トム・ジョーンズの華麗な冒険の一人旅のレビュー・感想・評価

5.0
第36回アカデミー賞作品賞。
トニー・リチャードソン監督作。

18世紀のイングランドを舞台に、貴族に育てられた私生児:トム・ジョーンズの波乱の半生を描いたコメディ。

18世紀に活動した英国人作家:ヘンリー・フィールディングによる1749年発表の冒険小説「捨て子トム・ジョウンズの物語」を『長距離ランナーの孤独』(62)のトニー・リチャードソン監督が映像化したもので、本作品は1963年のアカデミー賞で作品賞を受賞しています。

18世紀イングランド、産まれてすぐの状態で貴族の屋敷のベッドの上に捨てられているところを発見され、屋敷の主人に“トム・ジョーンズ”と名付けられ自由奔放な青年へと成長した主人公が、女たらしの性格によってある日勘当されてしまい、たった一人で放浪の旅に出ることになったが、なぜか彼は行く先々で女性と関係を結んでしまい―という冒険恋愛喜劇で、彼に会いたい一心でロンドンまで追いかけてきてしまう意中のヒロイン:ソフィとの恋の行方が物語最大の焦点となります。

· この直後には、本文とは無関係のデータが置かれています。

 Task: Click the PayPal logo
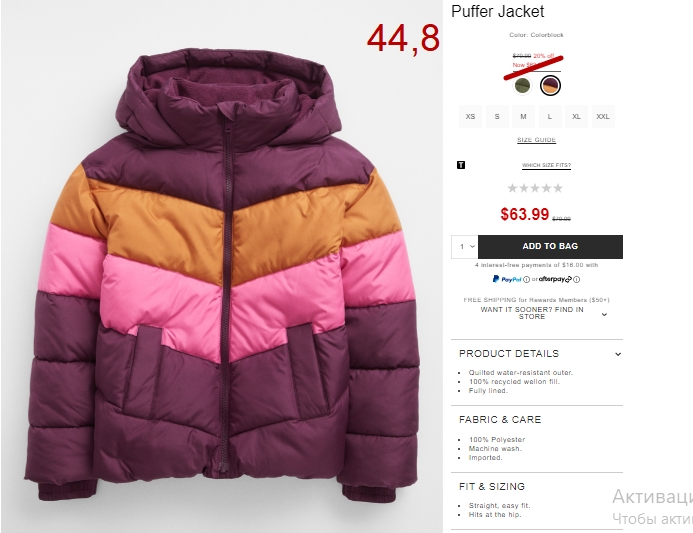[507, 279]
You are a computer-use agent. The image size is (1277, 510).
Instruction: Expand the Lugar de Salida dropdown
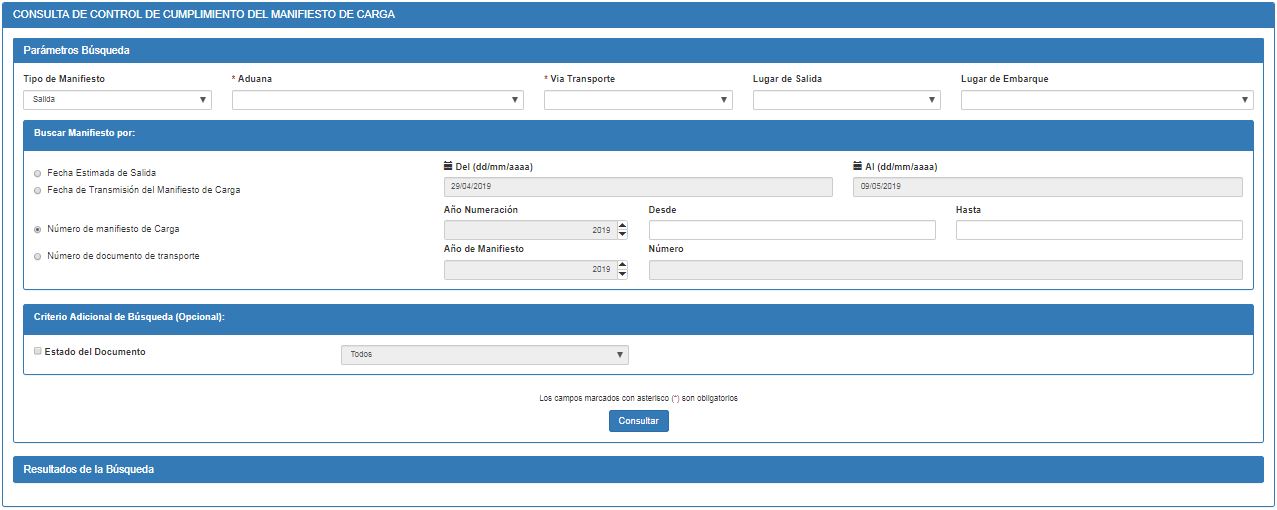[x=846, y=100]
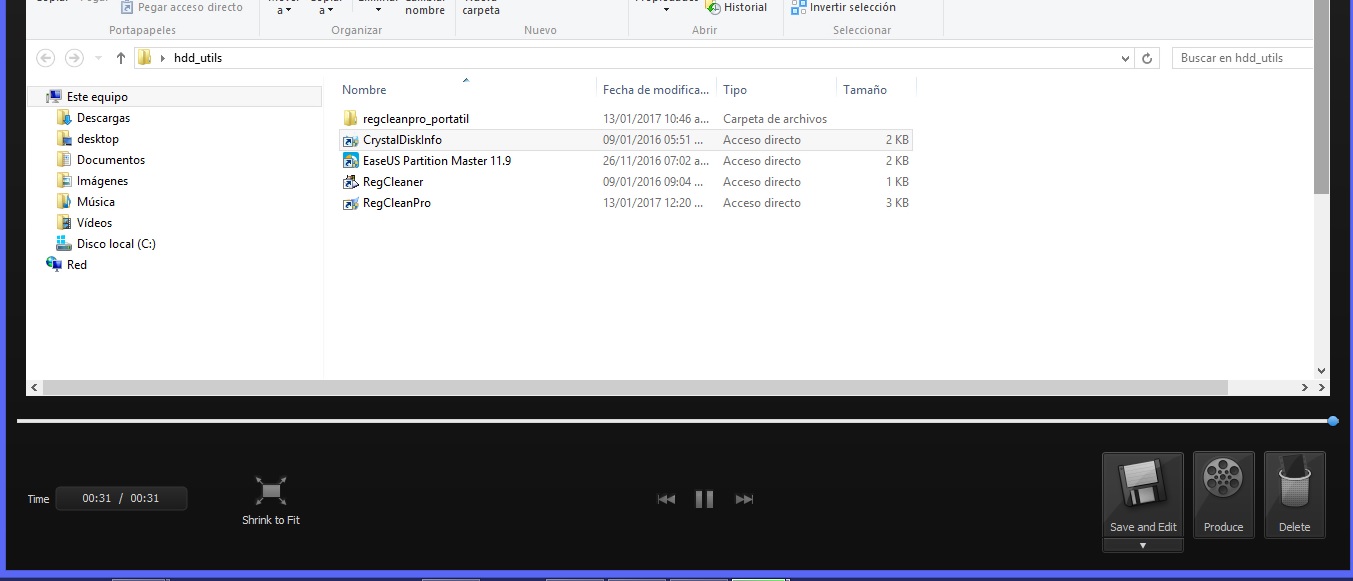Click the playback timeline slider handle
The height and width of the screenshot is (581, 1353).
tap(1333, 421)
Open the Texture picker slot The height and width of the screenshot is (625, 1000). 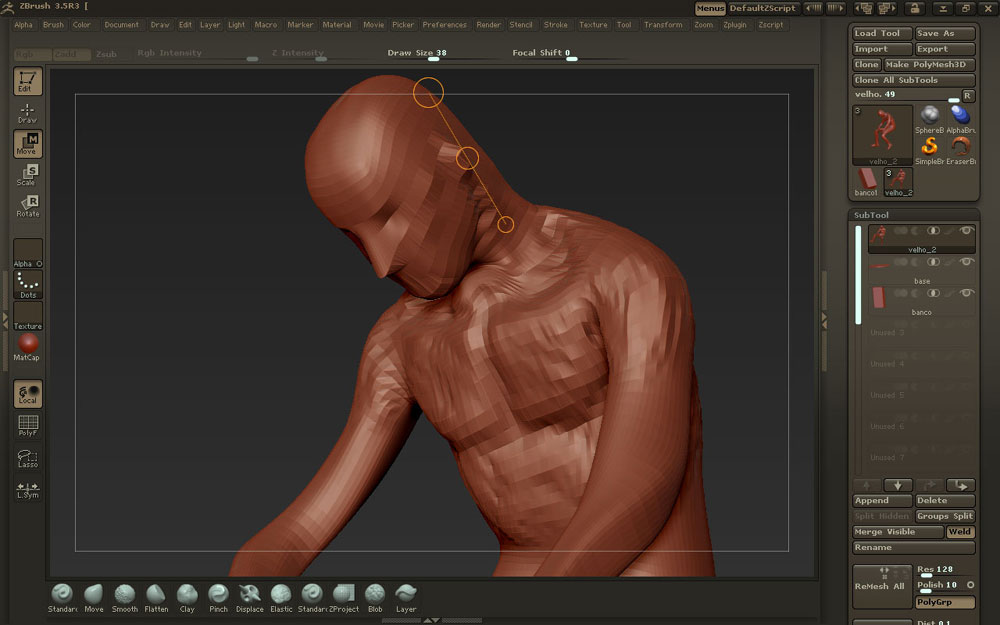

大して好きでもない女性達と肉体関係を結んだり、いくつもの騒動とトラブルを巻き起こしていく主人公の破天荒な恋愛遍歴&冒険活劇がユーモラスに活写されていて、全編を貫く大らかで陽気な作風が心地のいい娯楽作となっています。

100匹以上の猟犬と数十頭の馬を動員して一頭の小鹿を追いかけ回す狩猟シーンのスペクタクルや、男の名誉を賭けた決闘シーンなど一定の見せ場が盛り込まれていますし、18世紀当時の貴族と庶民の暮らしぶりや長閑な田園風景も印象深く映し出されています。

そして、主演のアルバート・フィニーが破天荒な主人公を屈託なく爽やかに演じ切っていますし、相手役を務めたスザンナ・ヨーク(撮影時24歳)の可憐さが物語に華を添えています。